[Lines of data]
★ ★ ★ ★ ★ ★ ★
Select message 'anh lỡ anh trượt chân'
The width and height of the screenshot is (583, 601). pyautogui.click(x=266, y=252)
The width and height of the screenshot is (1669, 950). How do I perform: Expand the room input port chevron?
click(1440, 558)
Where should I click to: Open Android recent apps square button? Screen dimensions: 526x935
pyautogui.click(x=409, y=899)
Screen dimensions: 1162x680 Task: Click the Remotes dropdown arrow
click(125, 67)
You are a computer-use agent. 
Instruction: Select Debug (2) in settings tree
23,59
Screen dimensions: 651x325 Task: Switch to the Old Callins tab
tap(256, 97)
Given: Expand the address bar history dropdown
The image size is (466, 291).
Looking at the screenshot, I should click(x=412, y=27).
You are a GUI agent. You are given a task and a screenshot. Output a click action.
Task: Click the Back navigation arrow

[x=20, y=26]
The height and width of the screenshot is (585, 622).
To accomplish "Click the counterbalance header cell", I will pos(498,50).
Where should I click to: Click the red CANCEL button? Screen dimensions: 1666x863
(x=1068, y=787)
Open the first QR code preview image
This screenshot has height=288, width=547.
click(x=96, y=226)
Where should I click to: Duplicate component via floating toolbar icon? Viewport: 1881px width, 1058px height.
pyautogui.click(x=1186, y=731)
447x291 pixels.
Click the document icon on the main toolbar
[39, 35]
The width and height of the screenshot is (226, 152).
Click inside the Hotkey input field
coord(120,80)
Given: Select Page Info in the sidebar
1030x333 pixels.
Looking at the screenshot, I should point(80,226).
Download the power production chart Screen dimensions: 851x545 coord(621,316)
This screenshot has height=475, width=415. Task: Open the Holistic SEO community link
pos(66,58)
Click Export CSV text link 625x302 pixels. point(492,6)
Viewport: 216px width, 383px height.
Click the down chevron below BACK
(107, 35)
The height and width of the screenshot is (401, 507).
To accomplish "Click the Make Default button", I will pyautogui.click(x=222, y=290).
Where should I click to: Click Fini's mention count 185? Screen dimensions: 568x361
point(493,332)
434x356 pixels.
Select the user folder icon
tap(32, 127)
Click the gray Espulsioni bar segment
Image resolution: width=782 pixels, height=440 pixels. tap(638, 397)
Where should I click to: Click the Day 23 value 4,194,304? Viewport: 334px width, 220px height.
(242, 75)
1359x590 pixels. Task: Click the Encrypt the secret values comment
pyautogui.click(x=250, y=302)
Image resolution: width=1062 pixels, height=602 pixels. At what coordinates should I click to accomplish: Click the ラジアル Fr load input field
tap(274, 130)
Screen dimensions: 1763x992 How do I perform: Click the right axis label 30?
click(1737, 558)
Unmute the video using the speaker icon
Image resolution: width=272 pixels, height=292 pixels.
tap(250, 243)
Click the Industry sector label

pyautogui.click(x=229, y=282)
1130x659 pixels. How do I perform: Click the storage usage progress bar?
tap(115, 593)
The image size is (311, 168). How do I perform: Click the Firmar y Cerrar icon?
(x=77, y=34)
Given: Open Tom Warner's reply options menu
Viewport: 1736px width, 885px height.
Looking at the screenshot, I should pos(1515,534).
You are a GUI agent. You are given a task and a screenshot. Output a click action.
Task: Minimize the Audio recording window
★ ★ ★ ★ ★ ★ ★
*Goal:* Rewrite the entries above so that "Screen dimensions" becomes "Screen size" everywhere it appears, and leave everything else unchanged.

*Task result:*
Select message 'anh lỡ anh trượt chân'
The width and height of the screenshot is (583, 601). pyautogui.click(x=266, y=252)
The width and height of the screenshot is (1669, 950). How do I perform: Expand the room input port chevron?
click(1440, 558)
Where should I click to: Open Android recent apps square button? Screen size: 526x935
pyautogui.click(x=409, y=899)
Screen size: 1162x680 Task: Click the Remotes dropdown arrow
click(125, 67)
You are a computer-use agent. 
Instruction: Select Debug (2) in settings tree
23,59
Screen size: 651x325 Task: Switch to the Old Callins tab
tap(256, 97)
Given: Expand the address bar history dropdown
The image size is (466, 291).
Looking at the screenshot, I should click(x=412, y=27).
You are a GUI agent. You are given a task and a screenshot. Output a click action.
Task: Click the Back navigation arrow

[x=20, y=26]
The height and width of the screenshot is (585, 622).
To accomplish "Click the counterbalance header cell", I will pos(498,50).
Where should I click to: Click the red CANCEL button? Screen size: 1666x863
(x=1068, y=787)
Open the first QR code preview image
This screenshot has height=288, width=547.
click(x=96, y=226)
Where should I click to: Duplicate component via floating toolbar icon? Viewport: 1881px width, 1058px height.
pyautogui.click(x=1186, y=731)
447x291 pixels.
Click the document icon on the main toolbar
[39, 35]
The width and height of the screenshot is (226, 152).
Click inside the Hotkey input field
coord(120,80)
Given: Select Page Info in the sidebar
1030x333 pixels.
Looking at the screenshot, I should point(80,226).
Download the power production chart Screen size: 851x545 coord(621,316)
This screenshot has height=475, width=415. Task: Open the Holistic SEO community link
pos(66,58)
Click Export CSV text link 625x302 pixels. point(492,6)
Viewport: 216px width, 383px height.
Click the down chevron below BACK
(107, 35)
The height and width of the screenshot is (401, 507).
To accomplish "Click the Make Default button", I will pyautogui.click(x=222, y=290).
Where should I click to: Click Fini's mention count 185? Screen size: 568x361
point(493,332)
434x356 pixels.
Select the user folder icon
tap(32, 127)
Click the gray Espulsioni bar segment
Image resolution: width=782 pixels, height=440 pixels. tap(638, 397)
Where should I click to: Click the Day 23 value 4,194,304? Viewport: 334px width, 220px height.
(242, 75)
1359x590 pixels. Task: Click the Encrypt the secret values comment
pyautogui.click(x=250, y=302)
Image resolution: width=1062 pixels, height=602 pixels. At what coordinates should I click to accomplish: Click the ラジアル Fr load input field
tap(274, 130)
Screen size: 1763x992 How do I perform: Click the right axis label 30?
click(1737, 558)
Unmute the video using the speaker icon
Image resolution: width=272 pixels, height=292 pixels.
tap(250, 243)
Click the Industry sector label

pyautogui.click(x=229, y=282)
1130x659 pixels. How do I perform: Click the storage usage progress bar?
tap(115, 593)
The image size is (311, 168). How do I perform: Click the Firmar y Cerrar icon?
(x=77, y=34)
Given: Open Tom Warner's reply options menu
Viewport: 1736px width, 885px height.
Looking at the screenshot, I should pos(1515,534).
You are a GUI agent. You are given a task and a screenshot. Output a click action.
Task: Minimize the Audio recording window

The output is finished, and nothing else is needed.